Pertumbuhan Ekonomi Lambat

by
Rizal Ramli. Foto: Istimewa

Model pembangunan ekonomi di pemerintahan Jokowi menggantungkan diri pada utang. Sehinga ada rem otomatis yang melambat laju perkembangan Indonesia.

Wartapilihan.com, Gorontalo — Ekonom senior Rizal Ramli mengungkap tiga faktor penyebab pertumbuhan ekonomi Indonesia berjalan lambat dibanding negara-negara Asia lainnya, seperti Korea dan Malaysia.

Di hadapan ratusan peserta acara International Interdisciplinary Conference on Sustainable Development Goals (IICDDGs) 2018 yang digelar Sekolah Tinggi Ilmu Manajemen dan Bisnis (STIMB) di Grand Palace Convention Center, Gorontalo, Sabtu (25/8).

Pria yang akrab disapa RR itu mengatakan bahwa 45 tahun lalu negara-negara seperti China, Jepang, Korea, dan Malaysia sama miskinnya dengan Indonesia. Rata-rata penghasilan masyarakatnya cuma 100 dolar AS pertahun.

“Kini Korea itu sekarang 44 ribu dolar, 13 kali dari kita. Taiwan 13 kali dari kita, Malaysia 3 kali dari kita, dan Vietnam yang miskin kini nyaris sama dengan kita,” ujar mentan Menko Perekonomian era Presiden Abdurrahman Wahid itu.

RR kemudian menguraikan bahwa ada tiga penyebab pertumbuhan ekonomi Indonesia lambat. Pertama adalah faktor korupsi di kalangan pejabat. Menurutnya, praktik korupsi meningkat akibat

Indonesia masih menggunakan model demokrasi kriminal. Demokrasi ini membuat ratusan bupati, gubernur, dan anggota dewan terjerat kasus korupsi. Jika ditotal, maka kerugian negara yang dihasilkan atas korupsi tersebut mencapai Rp 75 triliun per tahun.

Akar dari demokrasi kriminal ini adalah tidak adanya pembiayaan dana partai politik dari negara. Sehingga, para pejabat yang notabenenya adalah kader parpol terpaksa mencuri anggaran negara untuk bertahan hidup.

“Jadi harus kita ubah ke demokrasi akuntabel. Caranya, ubah pembiayaan parpol. Parpol dibiayai negara sehingga fokus pada tugas mencari orang yang amanah dan kapabel,” tukas mantan anggota tim panel ekonomi PBB itu.

Kedua, sambung RR, adalah faktor sumber daya manusia. Indonesia, kata dia, memiliki kualitas pemuda yang gesit-gesit. Namun kreativitasnya dipakai ke arah negatif. Ini harus diubah ke kreativitas yang positif dengan cara menggelar banyak kompetisi.

“Harus dianggarkan Rp 20 triliun untuk kompetisi. Siapa yang menang harus diberi beasiswa. Kita ini pintar-pintar, tapi tidak biasa berkompetisi,” ujar RR.

Sementara itu, faktor yang terakhir yang membuat pertumbuhan ekonomi Indonesia lamban adalah sistem ekonomi neoliberalis yang mengikuti model pendekatan Bank Dunia. Pendiri lembaga think thank Econit itu menjelaskan, bahwa model pembangunan ini menggantungkan diri pada utang. Sehingga ada rem otomatis yang melambat laju perkembangan Indonesia.
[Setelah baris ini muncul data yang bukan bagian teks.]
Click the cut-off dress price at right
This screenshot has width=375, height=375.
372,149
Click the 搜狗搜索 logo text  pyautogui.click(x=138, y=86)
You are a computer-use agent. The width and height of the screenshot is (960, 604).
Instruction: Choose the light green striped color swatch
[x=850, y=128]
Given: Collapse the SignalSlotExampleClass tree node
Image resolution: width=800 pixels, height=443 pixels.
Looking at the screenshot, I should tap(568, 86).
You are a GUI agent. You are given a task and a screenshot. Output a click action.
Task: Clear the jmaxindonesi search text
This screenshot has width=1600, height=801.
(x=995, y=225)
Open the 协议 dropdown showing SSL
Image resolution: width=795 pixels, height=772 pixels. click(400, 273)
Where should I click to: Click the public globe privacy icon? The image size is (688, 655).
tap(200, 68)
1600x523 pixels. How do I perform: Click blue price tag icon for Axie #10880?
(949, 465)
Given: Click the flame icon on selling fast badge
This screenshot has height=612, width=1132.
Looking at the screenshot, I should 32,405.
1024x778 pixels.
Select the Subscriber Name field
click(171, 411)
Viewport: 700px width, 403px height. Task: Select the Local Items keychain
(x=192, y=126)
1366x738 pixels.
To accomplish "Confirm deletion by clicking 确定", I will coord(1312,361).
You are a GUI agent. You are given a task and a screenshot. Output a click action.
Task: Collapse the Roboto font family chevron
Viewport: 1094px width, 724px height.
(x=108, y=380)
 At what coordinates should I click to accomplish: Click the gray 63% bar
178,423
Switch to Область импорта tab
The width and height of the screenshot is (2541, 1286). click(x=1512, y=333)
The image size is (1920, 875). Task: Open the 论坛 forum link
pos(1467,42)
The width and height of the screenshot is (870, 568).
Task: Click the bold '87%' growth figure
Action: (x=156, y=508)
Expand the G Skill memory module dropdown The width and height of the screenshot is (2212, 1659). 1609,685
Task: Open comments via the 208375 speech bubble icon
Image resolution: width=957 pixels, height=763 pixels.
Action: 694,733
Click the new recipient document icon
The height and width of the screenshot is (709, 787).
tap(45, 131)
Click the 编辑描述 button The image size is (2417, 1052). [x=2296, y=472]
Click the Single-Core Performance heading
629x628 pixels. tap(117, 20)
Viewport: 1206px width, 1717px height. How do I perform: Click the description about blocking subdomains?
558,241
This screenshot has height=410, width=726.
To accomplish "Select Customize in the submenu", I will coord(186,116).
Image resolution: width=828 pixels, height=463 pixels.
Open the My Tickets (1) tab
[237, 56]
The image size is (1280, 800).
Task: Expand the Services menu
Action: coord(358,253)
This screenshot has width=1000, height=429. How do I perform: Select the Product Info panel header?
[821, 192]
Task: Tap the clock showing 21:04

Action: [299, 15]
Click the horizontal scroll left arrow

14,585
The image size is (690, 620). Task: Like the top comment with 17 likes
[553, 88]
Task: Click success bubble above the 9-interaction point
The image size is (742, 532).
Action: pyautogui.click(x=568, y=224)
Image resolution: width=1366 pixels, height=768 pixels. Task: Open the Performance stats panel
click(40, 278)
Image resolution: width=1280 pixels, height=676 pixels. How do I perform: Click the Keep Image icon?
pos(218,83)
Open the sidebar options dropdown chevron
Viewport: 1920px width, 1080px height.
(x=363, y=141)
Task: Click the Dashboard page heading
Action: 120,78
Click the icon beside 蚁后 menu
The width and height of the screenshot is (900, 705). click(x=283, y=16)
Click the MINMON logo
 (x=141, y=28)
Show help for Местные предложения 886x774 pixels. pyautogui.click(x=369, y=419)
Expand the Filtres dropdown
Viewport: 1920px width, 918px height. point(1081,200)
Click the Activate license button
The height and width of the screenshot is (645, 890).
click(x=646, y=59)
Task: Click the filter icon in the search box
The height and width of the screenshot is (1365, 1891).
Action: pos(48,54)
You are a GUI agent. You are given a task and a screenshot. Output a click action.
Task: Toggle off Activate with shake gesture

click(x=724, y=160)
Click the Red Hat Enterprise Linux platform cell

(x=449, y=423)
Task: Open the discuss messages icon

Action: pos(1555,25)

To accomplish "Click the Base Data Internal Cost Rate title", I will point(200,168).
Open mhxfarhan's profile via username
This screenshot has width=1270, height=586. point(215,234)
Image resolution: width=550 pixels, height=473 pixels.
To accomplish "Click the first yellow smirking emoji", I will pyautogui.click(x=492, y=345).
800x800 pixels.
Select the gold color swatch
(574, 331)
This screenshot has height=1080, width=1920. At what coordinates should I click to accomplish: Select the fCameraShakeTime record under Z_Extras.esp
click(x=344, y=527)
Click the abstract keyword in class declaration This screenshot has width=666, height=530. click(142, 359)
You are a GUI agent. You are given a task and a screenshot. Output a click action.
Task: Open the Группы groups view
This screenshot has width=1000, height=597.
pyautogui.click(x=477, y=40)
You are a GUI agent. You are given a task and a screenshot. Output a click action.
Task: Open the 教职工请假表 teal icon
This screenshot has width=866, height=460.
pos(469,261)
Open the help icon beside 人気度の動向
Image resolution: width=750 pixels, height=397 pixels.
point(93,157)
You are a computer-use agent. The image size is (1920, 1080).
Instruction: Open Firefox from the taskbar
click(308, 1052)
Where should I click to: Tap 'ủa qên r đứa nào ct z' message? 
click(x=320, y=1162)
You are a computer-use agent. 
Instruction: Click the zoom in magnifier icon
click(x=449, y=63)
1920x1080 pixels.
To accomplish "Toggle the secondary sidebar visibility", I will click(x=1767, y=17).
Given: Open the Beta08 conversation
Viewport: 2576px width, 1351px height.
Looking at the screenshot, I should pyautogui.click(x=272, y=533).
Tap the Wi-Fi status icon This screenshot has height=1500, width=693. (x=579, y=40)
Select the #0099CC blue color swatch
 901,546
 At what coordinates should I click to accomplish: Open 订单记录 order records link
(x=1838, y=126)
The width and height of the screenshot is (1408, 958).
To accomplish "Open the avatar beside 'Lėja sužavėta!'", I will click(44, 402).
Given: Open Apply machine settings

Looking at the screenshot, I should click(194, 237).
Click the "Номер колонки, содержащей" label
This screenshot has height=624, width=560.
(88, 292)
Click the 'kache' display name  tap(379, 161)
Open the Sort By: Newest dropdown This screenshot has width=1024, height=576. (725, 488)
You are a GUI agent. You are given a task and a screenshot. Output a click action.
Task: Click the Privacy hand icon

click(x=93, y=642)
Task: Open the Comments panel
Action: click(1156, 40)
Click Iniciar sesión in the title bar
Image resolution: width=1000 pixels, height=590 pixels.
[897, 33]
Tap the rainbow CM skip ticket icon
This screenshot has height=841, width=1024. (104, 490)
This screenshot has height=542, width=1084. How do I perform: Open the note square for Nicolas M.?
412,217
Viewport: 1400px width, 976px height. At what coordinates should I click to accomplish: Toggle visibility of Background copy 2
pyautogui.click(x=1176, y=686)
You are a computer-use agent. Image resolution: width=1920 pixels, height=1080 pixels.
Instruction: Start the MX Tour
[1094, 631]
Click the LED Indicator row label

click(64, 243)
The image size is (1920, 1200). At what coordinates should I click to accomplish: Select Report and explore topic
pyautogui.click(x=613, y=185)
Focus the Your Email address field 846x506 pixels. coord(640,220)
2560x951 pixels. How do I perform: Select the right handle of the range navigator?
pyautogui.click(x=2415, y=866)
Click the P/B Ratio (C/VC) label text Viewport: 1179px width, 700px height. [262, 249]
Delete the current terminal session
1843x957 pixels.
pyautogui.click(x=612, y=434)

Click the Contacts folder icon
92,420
“Model pembangunan ini tergantung utang. Begitu ekonomi tinggi, utangnya nambah, jadi harus dikurangi. Jadi ada semacam rem otomatisnya,” jelas RR.

Negara Asia lain, sambungnya tidak mengandalkan model ini. Sehingga mereka bisa lebih maju dan bersaing dengan negara Barat. “Jepang, Korea, dan China tidak ikut model ini, makanya dia bisa mengejar Eropa,” tegas RR.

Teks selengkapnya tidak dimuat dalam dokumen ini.